Side-by-Side Comparison
| Feature | Promises (.then/.catch) | async/await |
|---|---|---|
| Syntax style | Chain-based (.then/.catch) | Sequential (await keyword) |
| Error handling | .catch() at chain end | try/catch blocks |
| Readability | Can become nested with complex flows | Reads like synchronous code |
| Debugging | Stack traces can be harder to follow | Better stack traces, easier to step through |
| Parallel execution | Natural with Promise.all() | Requires explicit Promise.all() |
Code Examples
Promises (.then/.catch)
- Chain-based API with .then(), .catch(), .finally()

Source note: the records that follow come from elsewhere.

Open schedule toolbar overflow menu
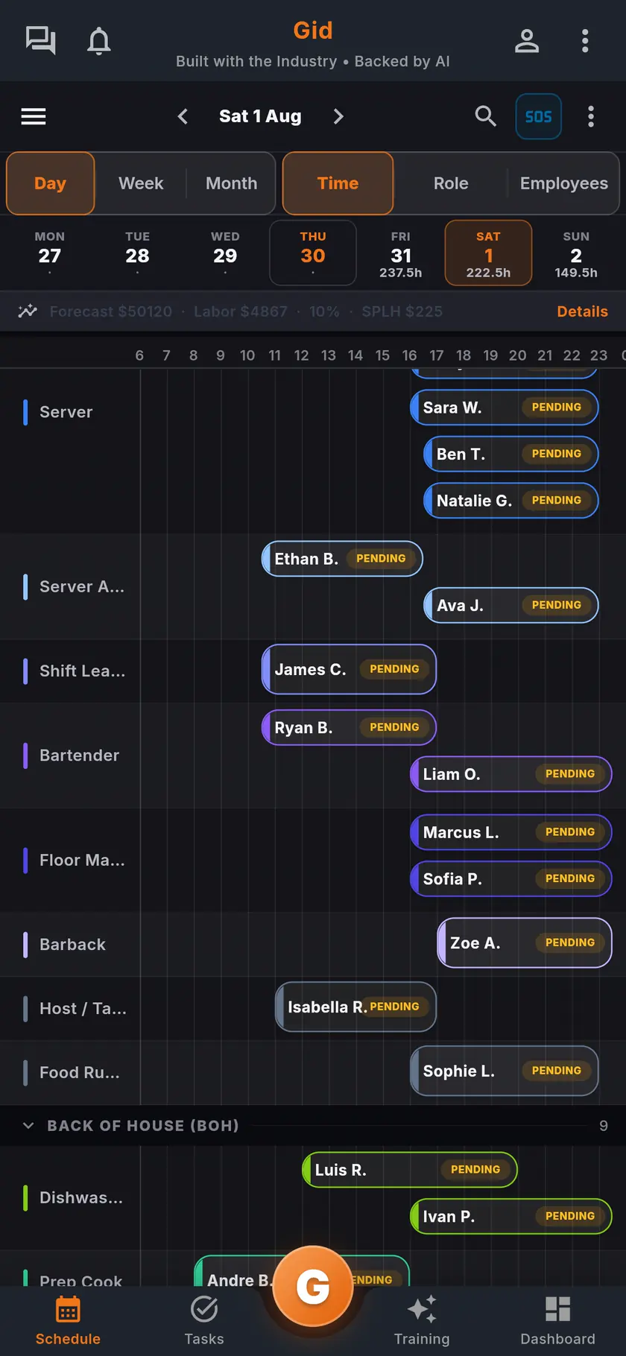Screen dimensions: 626x1356 pos(591,116)
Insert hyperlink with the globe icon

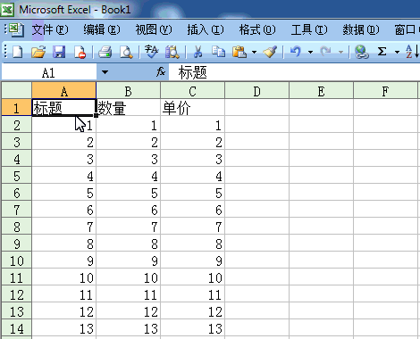coord(362,52)
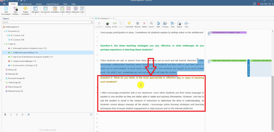Open Project Comment from the ribbon

click(x=25, y=11)
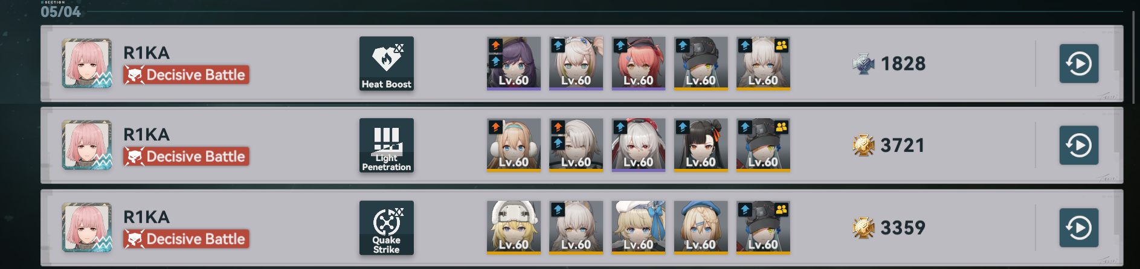
Task: Click the Light Penetration skill icon
Action: tap(387, 145)
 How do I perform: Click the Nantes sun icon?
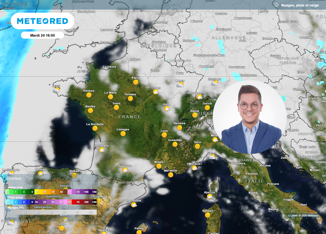point(90,111)
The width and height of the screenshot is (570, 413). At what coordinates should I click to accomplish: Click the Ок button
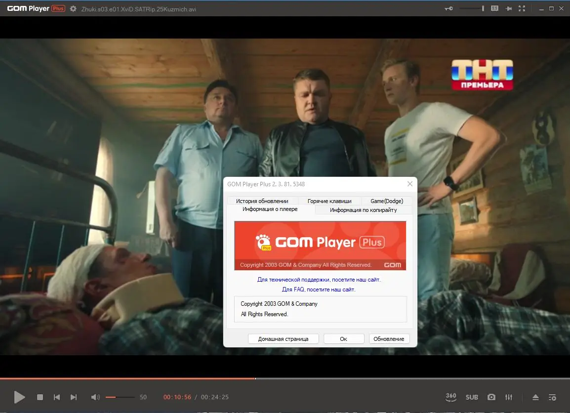coord(344,338)
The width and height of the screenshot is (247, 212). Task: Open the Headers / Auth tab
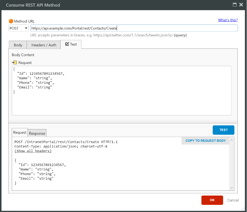[44, 45]
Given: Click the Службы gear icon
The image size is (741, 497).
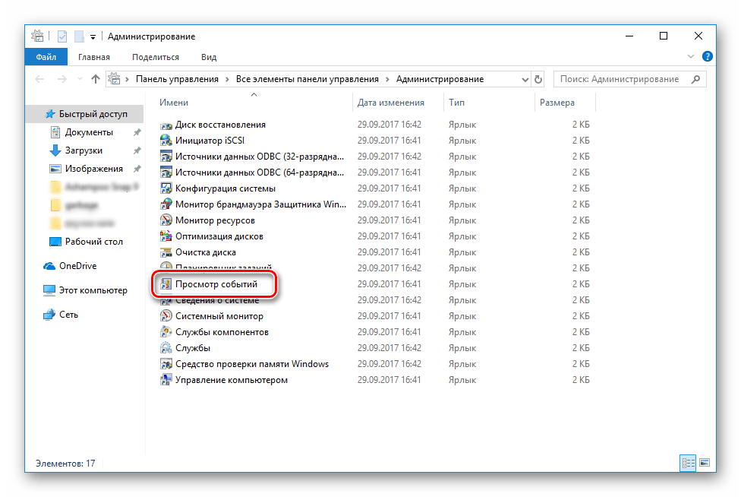Looking at the screenshot, I should [166, 348].
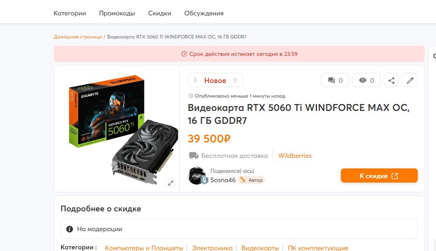
Task: Downvote the deal with down arrow
Action: 196,80
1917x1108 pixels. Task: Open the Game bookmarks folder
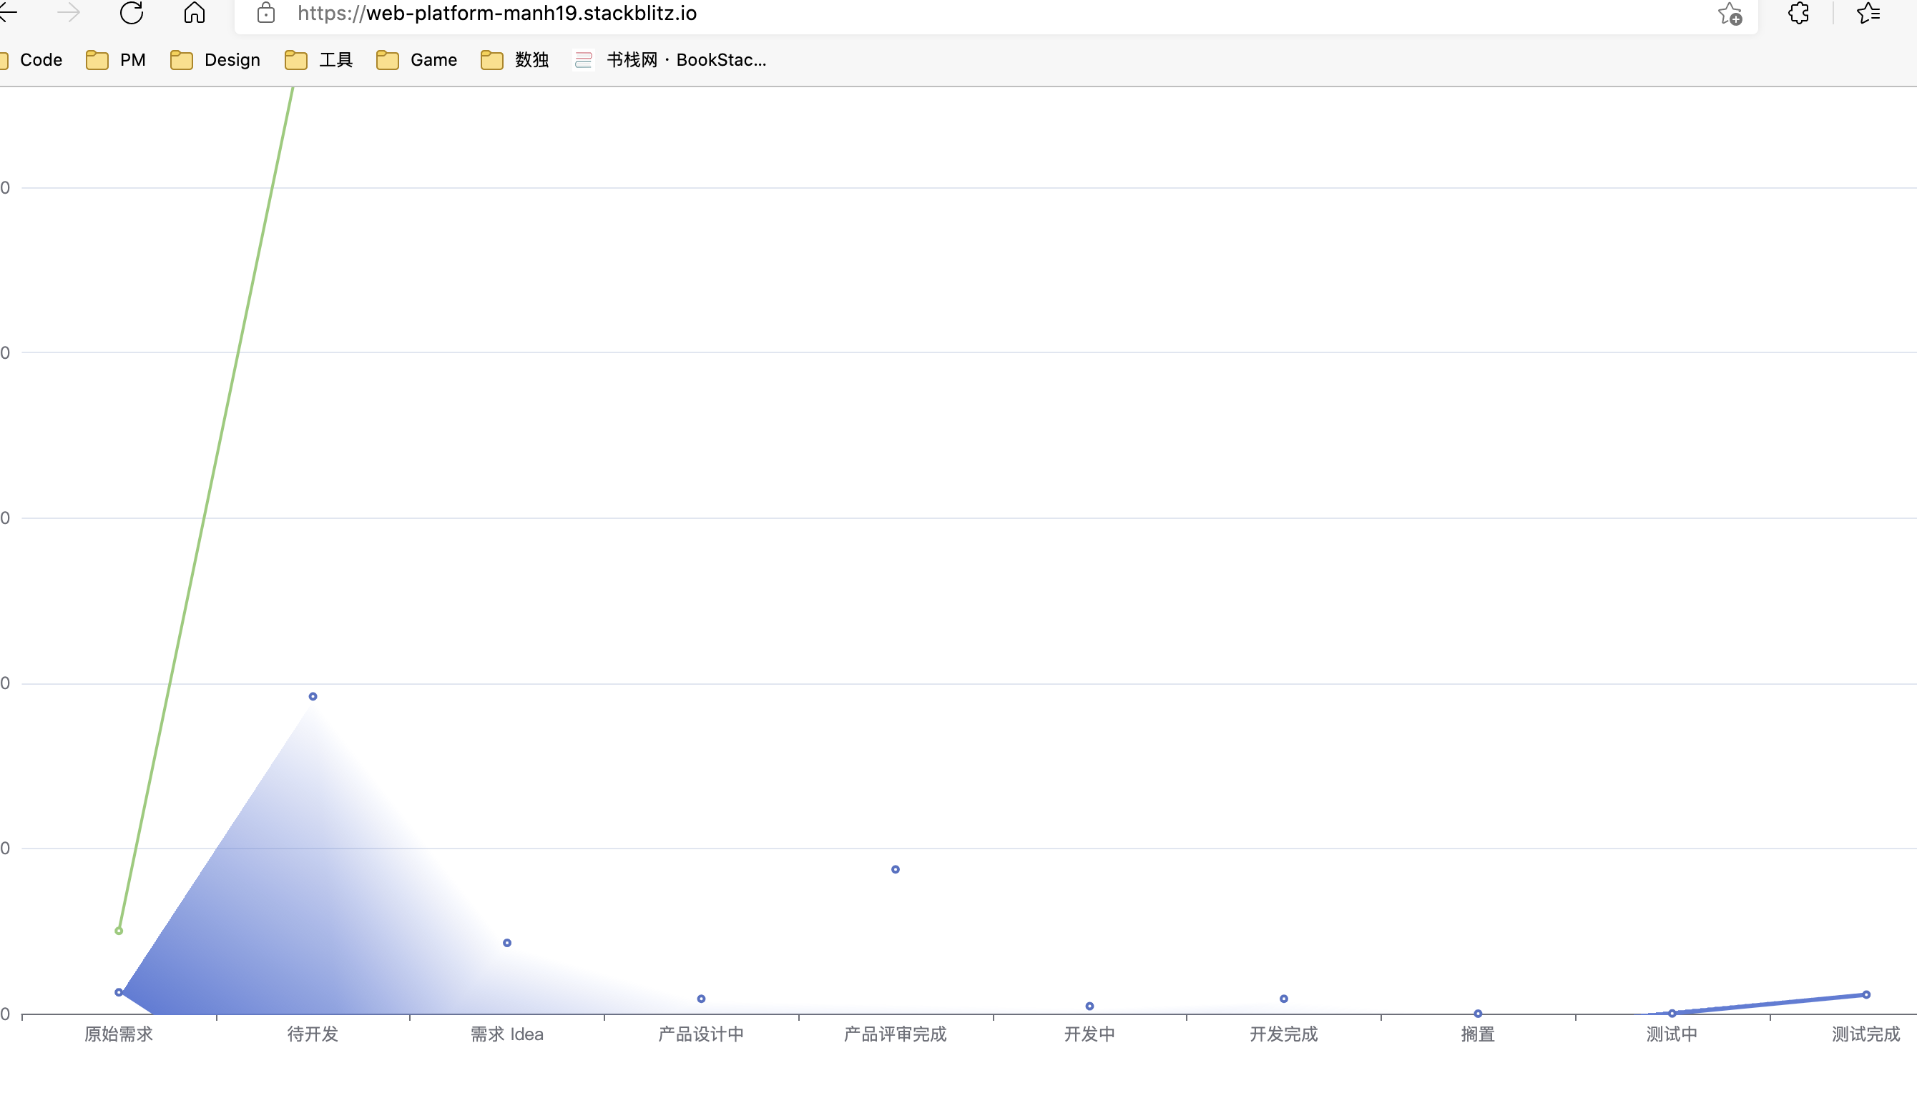coord(415,59)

- Each .then() returns a new Promise
- Can handle multiple async operations with Promise.all/race/allSettled
- Error handling via .catch() at end of chain
function fetchUserData(id) {
return fetch(`/api/users/${id}`)
.then(res => res.json())
.then(user => fetch(`/api/posts/${user.name}`))
.then(res => res.json())
.catch(err => console.error('Failed:', err))
}async/await
- Syntactic sugar over Promises — same underlying mechanism
- Makes async code read like synchronous code
- Error handling via try/catch (familiar pattern)
- async function always returns a Promise
async function fetchUserData(id) {
try {
const res = await fetch(`/api/users/${id}`)
const user = await res.json()
const postsRes = await fetch(`/api/posts/${user.name}`)
return await postsRes.json()
} catch (err) {
console.error('Failed:', err)
}
}When to Use Which
async/await
Default choice for sequential async operations, complex error handling, and any code where readability matters. Use for most async code.
Promises (.then/.catch)
Better for parallel operations (Promise.all), simple transformations, and when building composable async utilities. Also needed in non-async contexts.
Common Mistakes
- Using await in a loop instead of Promise.all for parallel operations — sequential awaits are N times slower
- Forgetting that async functions always return a Promise — returning a value wraps it in Promise.resolve()
- Not handling errors — unhandled promise rejections crash Node.js processes
Interview Questions
Can you use await at the top level?
Yes, in ES modules (not CommonJS). Top-level await was introduced in ES2022. In Node.js, the file must use .mjs extension or have "type": "module" in package.json.
What happens if you forget await before a Promise?
The code continues without waiting for resolution. The variable holds the pending Promise object instead of the resolved value. This is a common source of bugs — the code appears to work but processes data incorrectly.
How would you run 5 API calls in parallel with async/await?
Use Promise.all(): `const results = await Promise.all([fetch(url1), fetch(url2), ...])`. Each fetch runs concurrently and await pauses until all resolve. For partial failure tolerance, use Promise.allSettled() instead.